## Texte
========================================

L’affaire d’empoisonnement d’écolières qui secoue l’Iran depuis plusieurs semaines a rebondi mardi près de Téhéran où des dizaines de collégiennes ont été empoisonnées, Une série d’attaques attribuées à des opposants à la scolarisation des filles.
Quelque 35 élèves de l’école de filles de Khayyam, à Pardis, ville de la province de Téhéran, « ont été transférées à l’hôpital » après avoir été indisposées mardi matin, a annoncé l’agence de presse Tasnim. Aucune de ces collégiennes ne se trouvait dans un état préoccupant après avoir respiré, dans leur établissement, des substances gazeuses qui restent mystérieuses.
Cette affaire d’intoxication collective, qui fait grand bruit, a débuté à la fin novembre lorsque les médias ont fait état de premiers cas d’empoisonnement par voies respiratoires de centaines de filles âgées d’environ 10 ans dans les écoles de la ville de Qom (Centre du pays). Certaines d’entre elles ont été brièvement hospitalisées.
Ces empoisonnements sont le fait de « certains individus » qui cherchent, par cette action, à « fermer toutes les écoles, en particulier les écoles de filles », a révélé dimanche le ministère de la Santé. Ils utilisent pour cela des « composés chimiques disponibles » sur le marché, a-t-il précisé, en excluant des substances « d’usage militaire ».
Face à ces inquiétudes, le chef de la police nationale, Ahmadreza Radan, a annoncé, mardi, que ses forces étaient « en train d’identifier les possibles suspects ». Aucune arrestation n’a été annoncée à ce stade. « Tous les services de l’État tentent de balayer les appréhensions de la population », a-t-il promis, selon l’agence Tasnim.
L’agence Fars a, pour sa part, annoncé la tenue d' »une réunion d’urgence » au Parlement pour enquêter sur l’affaire, avec la participation des ministres de l’Éducation, des Renseignements et de la Santé.

========================================

## Consigne A
D'après le texte sur les empoisonnements d'écolières en Iran, combien d'élèves de l'école de filles de Khayyam, à Pardis, ont été transférées à l'hôpital ?
## Consigne B
Donnez la suite du texte sur les empoisonnements d'écolières en Iran, en reprenant après sa dernière phrase.

========================================

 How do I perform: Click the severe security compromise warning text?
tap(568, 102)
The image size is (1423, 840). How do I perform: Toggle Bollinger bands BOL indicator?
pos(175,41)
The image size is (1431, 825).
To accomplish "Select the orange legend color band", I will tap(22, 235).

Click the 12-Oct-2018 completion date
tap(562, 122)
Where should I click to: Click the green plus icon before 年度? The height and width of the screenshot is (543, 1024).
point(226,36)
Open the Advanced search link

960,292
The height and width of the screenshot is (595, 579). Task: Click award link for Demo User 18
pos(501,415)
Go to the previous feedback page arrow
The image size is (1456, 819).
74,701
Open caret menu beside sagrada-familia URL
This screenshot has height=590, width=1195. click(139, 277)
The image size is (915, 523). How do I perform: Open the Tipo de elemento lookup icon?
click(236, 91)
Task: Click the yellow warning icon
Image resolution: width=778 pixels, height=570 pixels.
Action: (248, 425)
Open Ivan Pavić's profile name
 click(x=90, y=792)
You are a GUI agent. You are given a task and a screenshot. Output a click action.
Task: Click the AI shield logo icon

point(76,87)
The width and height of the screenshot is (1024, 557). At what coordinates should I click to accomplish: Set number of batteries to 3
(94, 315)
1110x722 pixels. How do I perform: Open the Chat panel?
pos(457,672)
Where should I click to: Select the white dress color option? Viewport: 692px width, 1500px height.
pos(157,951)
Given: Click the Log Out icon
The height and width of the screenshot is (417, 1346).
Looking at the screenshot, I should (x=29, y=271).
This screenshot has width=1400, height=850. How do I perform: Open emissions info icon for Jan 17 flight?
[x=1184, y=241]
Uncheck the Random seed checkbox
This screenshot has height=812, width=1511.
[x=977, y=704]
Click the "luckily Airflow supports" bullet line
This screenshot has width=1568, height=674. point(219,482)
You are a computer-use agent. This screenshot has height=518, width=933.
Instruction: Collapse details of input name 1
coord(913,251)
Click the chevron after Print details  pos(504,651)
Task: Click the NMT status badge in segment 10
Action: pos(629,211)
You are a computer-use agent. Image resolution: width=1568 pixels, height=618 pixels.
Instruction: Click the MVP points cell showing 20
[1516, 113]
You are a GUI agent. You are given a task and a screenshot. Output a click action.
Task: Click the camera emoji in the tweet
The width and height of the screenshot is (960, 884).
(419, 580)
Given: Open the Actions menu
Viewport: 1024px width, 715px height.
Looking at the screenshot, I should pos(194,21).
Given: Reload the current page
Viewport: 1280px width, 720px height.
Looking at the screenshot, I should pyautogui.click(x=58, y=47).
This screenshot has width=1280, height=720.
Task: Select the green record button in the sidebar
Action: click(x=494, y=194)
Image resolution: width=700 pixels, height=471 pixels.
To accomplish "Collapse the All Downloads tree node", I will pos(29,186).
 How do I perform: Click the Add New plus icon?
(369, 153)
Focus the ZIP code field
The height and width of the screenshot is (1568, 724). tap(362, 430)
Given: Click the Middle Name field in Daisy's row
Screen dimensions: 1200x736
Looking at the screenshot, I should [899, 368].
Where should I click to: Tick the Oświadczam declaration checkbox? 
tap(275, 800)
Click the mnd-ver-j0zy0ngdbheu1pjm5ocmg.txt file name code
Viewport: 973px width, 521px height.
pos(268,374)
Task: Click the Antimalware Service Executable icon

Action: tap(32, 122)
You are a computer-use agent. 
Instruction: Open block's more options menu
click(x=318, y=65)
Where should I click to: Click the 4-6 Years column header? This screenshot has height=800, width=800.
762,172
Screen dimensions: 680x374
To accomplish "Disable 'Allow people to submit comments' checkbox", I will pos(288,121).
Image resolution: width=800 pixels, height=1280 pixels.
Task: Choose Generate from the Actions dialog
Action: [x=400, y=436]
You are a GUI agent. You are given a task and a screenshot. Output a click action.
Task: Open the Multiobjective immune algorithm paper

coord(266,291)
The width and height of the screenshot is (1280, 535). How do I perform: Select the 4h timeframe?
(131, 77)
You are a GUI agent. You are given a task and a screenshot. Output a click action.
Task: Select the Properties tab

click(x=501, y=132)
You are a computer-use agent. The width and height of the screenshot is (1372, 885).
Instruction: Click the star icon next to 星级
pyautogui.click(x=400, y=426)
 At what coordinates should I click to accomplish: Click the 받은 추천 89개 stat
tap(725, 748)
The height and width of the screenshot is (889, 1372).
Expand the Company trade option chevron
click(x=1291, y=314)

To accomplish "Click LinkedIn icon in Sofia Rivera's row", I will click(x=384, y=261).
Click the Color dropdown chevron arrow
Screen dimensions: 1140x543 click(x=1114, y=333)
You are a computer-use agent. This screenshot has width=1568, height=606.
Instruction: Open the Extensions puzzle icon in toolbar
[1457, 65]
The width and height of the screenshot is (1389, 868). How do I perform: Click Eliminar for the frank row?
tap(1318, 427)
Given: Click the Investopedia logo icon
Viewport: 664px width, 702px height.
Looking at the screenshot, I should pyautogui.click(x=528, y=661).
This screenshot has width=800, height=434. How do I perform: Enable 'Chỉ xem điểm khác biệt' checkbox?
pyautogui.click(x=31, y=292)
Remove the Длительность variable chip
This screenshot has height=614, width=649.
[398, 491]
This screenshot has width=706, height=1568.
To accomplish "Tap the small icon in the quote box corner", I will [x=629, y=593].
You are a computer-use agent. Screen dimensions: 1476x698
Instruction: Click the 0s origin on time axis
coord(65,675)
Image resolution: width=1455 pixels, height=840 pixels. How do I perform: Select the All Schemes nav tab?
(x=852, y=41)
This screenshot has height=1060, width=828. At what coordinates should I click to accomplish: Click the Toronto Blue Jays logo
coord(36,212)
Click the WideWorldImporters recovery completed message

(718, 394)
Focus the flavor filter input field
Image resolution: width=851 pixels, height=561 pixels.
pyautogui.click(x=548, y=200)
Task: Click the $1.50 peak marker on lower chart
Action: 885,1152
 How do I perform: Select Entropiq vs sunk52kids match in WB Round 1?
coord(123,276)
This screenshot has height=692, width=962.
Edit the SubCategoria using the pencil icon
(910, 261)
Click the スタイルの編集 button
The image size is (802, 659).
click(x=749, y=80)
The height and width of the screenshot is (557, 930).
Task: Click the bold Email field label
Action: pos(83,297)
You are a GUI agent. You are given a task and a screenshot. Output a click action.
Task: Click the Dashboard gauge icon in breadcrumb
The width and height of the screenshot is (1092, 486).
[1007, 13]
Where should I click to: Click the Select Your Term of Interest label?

========================================

## Réponse A
Quelque 35 élèves ont été transférées à l'hôpital.

## Réponse B
Des militants ont comparé les responsables de ces attaques aux talibans en Afghanistan et aux jihadistes de Boko Haram en Afrique de l’Ouest, qui s’opposent à l’éducation des filles.
Cette affaire mystérieuse survient alors que l’Iran fait face à un mouvement de contestation depuis la mort, le 16 septembre 2022, de Mahsa Amini, une jeune femme détenue par la police des mœurs qui lui reprochait d’avoir enfreint le code vestimentaire strict imposant notamment aux femmes le port du voile en public.
La journaliste et militante installée aux États-Unis, Masih Alinejad, une figure du mouvement anti-voile, fait le lien entre les empoisonnements et la vague de manifestations. Selon elle, le vice-ministre de l’Éducation aurait avoué que « des centaines d’écolières [étaient] maintenant empoisonnées en Iran pour les empêcher de manifester ». Un avis que partage Hamed Esmeailion, une figure influente de l’opposition iranienne, qui, dans un tweet, accuse « la République islamique de se venger des femmes pour leur courageuse résistance ». Le député de Qom, Ahmad Amiri Farahani, a dénoncé les attaques comme un « acte irrationnel » et précisé que les habitants de la ville « soutenaient la scolarisation des filles ».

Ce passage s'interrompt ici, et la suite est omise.